EXTRACT PROVIDED:
Only a few days back, Mamata Banerjee unveiled two busts of Ishwar Chandra Vidyasagar in College Street, at the heart of Kolkata. The act was dripping with symbolism. It was the same street where Amit Shah’s massive roadshow took place, followed by clashes between the Trinamool Congress (TMC) and the Bharatiya Janata Party (BJP). It was the same street where the bust of Vidyasagar was vandalised and left headless. So, Mamata Banerjee reinstated not just a bust of the Bengali Renaissance icon this week but also a statue.


Also read: Those living in Bengal will have to learn Bengali, says Mamata Banerjee


Interestingly, a local Bengali daily conducted a random survey among the students and onlookers to find out how much they knew about Vidyasagar. They didn’t. Most couldn’t even connect him to “Barna Parichay”, the alphabet guide to the Bengali language written and published by Vidyasagar way back in 1855 and now considered a classic.

Predictably, Mamata’s attempt to thwart the BJP’s Hindutva onslaught by giving a call to mobilise people of Bengal on the lines of linguistic nationalism would fall on the deaf ears of that motley crowd. Even the Bengali elite and middle-class educated society, known to give voice to any popular aspiration, has not stirred. In Kolkata’s cosmopolitan heart, the Bengali language mixes with English, Hindi, Gujarati, and Nepali, among others.

(Records from a data collection)
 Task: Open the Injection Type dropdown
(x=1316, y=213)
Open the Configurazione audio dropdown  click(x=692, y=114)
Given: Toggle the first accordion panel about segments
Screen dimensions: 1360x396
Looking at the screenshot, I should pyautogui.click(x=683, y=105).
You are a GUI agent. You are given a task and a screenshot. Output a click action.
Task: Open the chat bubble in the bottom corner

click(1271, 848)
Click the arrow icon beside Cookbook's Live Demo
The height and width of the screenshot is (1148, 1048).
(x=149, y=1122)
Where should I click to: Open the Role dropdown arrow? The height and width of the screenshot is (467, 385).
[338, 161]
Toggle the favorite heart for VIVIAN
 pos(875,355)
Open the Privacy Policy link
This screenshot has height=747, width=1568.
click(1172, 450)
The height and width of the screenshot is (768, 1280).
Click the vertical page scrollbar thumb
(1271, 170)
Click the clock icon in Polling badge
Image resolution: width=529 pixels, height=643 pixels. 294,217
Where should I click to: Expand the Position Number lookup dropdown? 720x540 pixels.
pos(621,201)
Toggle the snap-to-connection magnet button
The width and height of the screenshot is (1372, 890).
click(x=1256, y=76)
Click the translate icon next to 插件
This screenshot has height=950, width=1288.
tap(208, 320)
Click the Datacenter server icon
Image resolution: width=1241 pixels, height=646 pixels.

REQUIRED TASKS:
A - Using the article on the Vidyasagar busts, decide whether each statement agrees with it. Answer yes or no for each, and quote the words that decide it. (i) The busts were unveiled on College Street in Kolkata. (ii) "Barna Parichay" was published in 1865. (iii) Most of the people surveyed could connect Vidyasagar to "Barna Parichay."
B - According to the article on the Vidyasagar busts, why was the unveiling "dripping with symbolism"? Answer in one to three sentences.

EXERCISE RESPONSES:
A -
(i) Yes: "Mamata Banerjee unveiled two busts of Ishwar Chandra Vidyasagar in College Street, at the heart of Kolkata"
(ii) No: "written and published by Vidyasagar way back in 1855"
(iii) No: "Most couldn’t even connect him to “Barna Parichay”"

B - The busts went up on College Street, the same street where Amit Shah's roadshow took place and where clashes between the TMC and the BJP followed. A bust of Vidyasagar had also been vandalized and left headless on that street.